Last AOF Rewrite Status, Redis - Vortex IQ Help Centre

Card class: Sensitivity • Category: Persistence

At a glance

Last AOF Rewrite Status reports whether the most recent Append-Only File rewrite finished cleanly. It reads aof_last_bgrewrite_status from INFO persistence, which is either ok or err. The AOF is Redis’s write-ahead log; it is periodically rewritten (compacted) so it does not grow without bound. If a rewrite fails, the AOF stops shrinking and can keep growing on disk, and your durability guarantee quietly weakens. This is a binary health flag, not a trend: ok is fine, err means the last compaction failed and someone needs to find out why before the next restart depends on a broken file.


Data source	`aof_last_bgrewrite_status from INFO persistence (ok	err)`. The field reports the result of the most recent background AOF rewrite (`BGREWRITEAOF`, automatic or manual).
Metric basis	Binary status flag (`ok`	`err`), NOT a count or rate. Only meaningful when AOF persistence is enabled (`appendonly yes`).
Aggregation window	`RT`: read live on each poll.

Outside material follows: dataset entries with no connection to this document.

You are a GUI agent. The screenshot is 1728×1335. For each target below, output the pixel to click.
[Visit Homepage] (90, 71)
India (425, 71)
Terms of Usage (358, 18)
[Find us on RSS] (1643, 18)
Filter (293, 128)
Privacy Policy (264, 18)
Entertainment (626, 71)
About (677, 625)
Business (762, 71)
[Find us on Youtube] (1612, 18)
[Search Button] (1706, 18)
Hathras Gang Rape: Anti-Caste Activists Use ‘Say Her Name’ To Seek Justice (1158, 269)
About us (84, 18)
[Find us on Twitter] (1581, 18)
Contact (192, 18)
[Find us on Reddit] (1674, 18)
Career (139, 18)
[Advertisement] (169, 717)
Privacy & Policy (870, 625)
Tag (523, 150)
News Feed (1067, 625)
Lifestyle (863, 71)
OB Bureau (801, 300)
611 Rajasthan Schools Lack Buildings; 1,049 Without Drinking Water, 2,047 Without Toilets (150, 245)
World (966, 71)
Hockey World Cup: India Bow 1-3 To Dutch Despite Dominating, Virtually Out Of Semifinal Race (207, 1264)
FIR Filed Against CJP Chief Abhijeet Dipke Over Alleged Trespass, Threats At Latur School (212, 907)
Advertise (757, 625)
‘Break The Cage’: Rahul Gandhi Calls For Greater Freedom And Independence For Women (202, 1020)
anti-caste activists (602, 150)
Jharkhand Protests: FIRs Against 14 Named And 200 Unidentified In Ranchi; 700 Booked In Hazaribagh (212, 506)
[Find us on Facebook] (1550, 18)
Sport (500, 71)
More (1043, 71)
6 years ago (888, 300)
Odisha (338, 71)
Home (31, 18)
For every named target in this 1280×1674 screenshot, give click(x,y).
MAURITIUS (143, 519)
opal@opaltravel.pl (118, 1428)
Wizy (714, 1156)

The value reflects the outcome of the last rewrite, whenever that was, not the current period.
Related fields	`aof_enabled` (is AOF on at all), `aof_rewrite_in_progress` (a rewrite is running now), `aof_last_write_status` (did the last AOF write to disk succeed, separate from rewrite), `aof_last_cow_size` (copy-on-write memory used by the last rewrite).
Why `err` happens	(1) Disk full or quota hit during rewrite; (2) `fork()` failed under memory pressure (no overcommit headroom); (3) I/O error on the AOF directory; (4) the rewrite child was killed (OOM killer).
What does NOT count	(1) RDB snapshot status, that is `rdb_last_bgsave_status` and a separate card concern; (2) AOF write status (`aof_last_write_status`), which is per-write fsync health, not rewrite/compaction health; (3) Instances with AOF disabled, where this card is not applicable.
Time window	`RT` (live, reflects the most recent rewrite outcome)
Alert trigger	`= err`. Any `err` value turns the card red and warns the on-call, because a failed rewrite weakens durability and lets the AOF grow unchecked.
Roles	owner, platform, sre, dba

Calculation

There is no arithmetic; the card surfaces a single INFO persistence field verbatim and maps it to a colour:

status = INFO persistence -> aof_last_bgrewrite_status

ok   -> green   (last rewrite completed cleanly)
err  -> red     (last rewrite failed; ALERT)
n/a  -> grey    (aof_enabled:0; AOF is off, card not applicable)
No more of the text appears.